I tend to gravitate towards locations where the natural sound environment and man-made sound environment intersect in some specific way. That’s not hard to get, since a sonic landscape untouched by man-made sound almost does not exist on the planet anymore. My friends Eric Leonardson and Dan Godston, associated with the Midwest Society for Acoustic Ecology, have also done hikes in urban spaces, though perhaps with a slightly different aesthetic focus.

EM: What kinds of folks turn out for the walks, and what sorts of reactions and experiences do you witness while leading the walks?
RI: My first round consisted mainly of people who were camping in the Minnesota parks. I literally went tent to tent and talked to people, as did the park rangers. So I had quite a mix of people: from members of the arts scene in Minneapolis to people who were not aware that classical music was something that people still did. Some people said they could not think of what they were experiencing as “music,” but found it a profound experience. I am interested in what that experience is much more than I am interested in what it is called.

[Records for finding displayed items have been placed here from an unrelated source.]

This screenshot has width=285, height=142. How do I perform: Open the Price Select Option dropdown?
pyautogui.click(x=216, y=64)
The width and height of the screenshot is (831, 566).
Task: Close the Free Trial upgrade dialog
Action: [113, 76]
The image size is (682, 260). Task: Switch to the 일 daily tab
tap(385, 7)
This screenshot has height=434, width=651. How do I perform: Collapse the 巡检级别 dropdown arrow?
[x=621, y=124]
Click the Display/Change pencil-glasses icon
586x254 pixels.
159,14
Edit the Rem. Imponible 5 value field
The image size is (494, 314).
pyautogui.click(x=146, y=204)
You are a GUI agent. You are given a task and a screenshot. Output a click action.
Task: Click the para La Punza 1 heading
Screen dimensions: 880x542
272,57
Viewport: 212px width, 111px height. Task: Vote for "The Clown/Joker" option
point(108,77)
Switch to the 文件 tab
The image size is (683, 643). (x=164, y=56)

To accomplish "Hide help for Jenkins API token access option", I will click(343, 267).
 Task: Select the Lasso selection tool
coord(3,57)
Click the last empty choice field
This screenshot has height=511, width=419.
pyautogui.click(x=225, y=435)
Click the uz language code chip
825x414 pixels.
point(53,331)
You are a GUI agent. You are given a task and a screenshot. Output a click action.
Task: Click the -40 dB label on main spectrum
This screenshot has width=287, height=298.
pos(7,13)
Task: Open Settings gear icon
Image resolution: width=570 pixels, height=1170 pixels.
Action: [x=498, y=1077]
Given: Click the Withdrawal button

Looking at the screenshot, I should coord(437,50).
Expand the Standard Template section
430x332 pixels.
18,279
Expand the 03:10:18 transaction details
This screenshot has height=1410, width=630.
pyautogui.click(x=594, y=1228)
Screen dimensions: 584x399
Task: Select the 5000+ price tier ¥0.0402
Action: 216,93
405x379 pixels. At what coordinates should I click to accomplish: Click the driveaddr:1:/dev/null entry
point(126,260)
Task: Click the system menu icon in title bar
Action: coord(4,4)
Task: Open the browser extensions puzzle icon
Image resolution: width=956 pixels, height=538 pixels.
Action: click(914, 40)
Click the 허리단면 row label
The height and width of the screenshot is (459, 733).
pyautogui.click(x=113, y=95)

Many of my family hikes were attended by parents who were hunters. They said that what I had been doing in the woods — listening deeply and trying not to disturb the natural surroundings so I could hear everything — was very similar to the practice of hunting, or at least what some of them referred to as “real hunting” where it’s just you and the animals: no traps or other tricks. Animals are so sensitive to what they hear that any small movement or noise you make will disturb them and give them some sense of danger. This kind of hunting is a practice of listening more than anything else, and they spend hour upon hour, day after day doing it each season.

I had a hike where a group of atheist hippies from Minneapolis walked alongside a couple that was taking a road trip across the USA visiting different mega-churches. It is rare that a musical experience can engender such commonality among different groups. Musical communication often relies so much on idiom, which in itself often has social or perhaps even political implication. I’ve seen people almost get into physical fights over musical taste, in arguments far more heated than any political debate I have ever seen. But the experience of the hike seems to help tap into something a bit more universal.
Ryan Ingebritsen is the composer of 3 Singers, an innovative opera/sound installation created in collaboration with director and choreographer Erica Mott. The piece will have its Chicago premiere in January.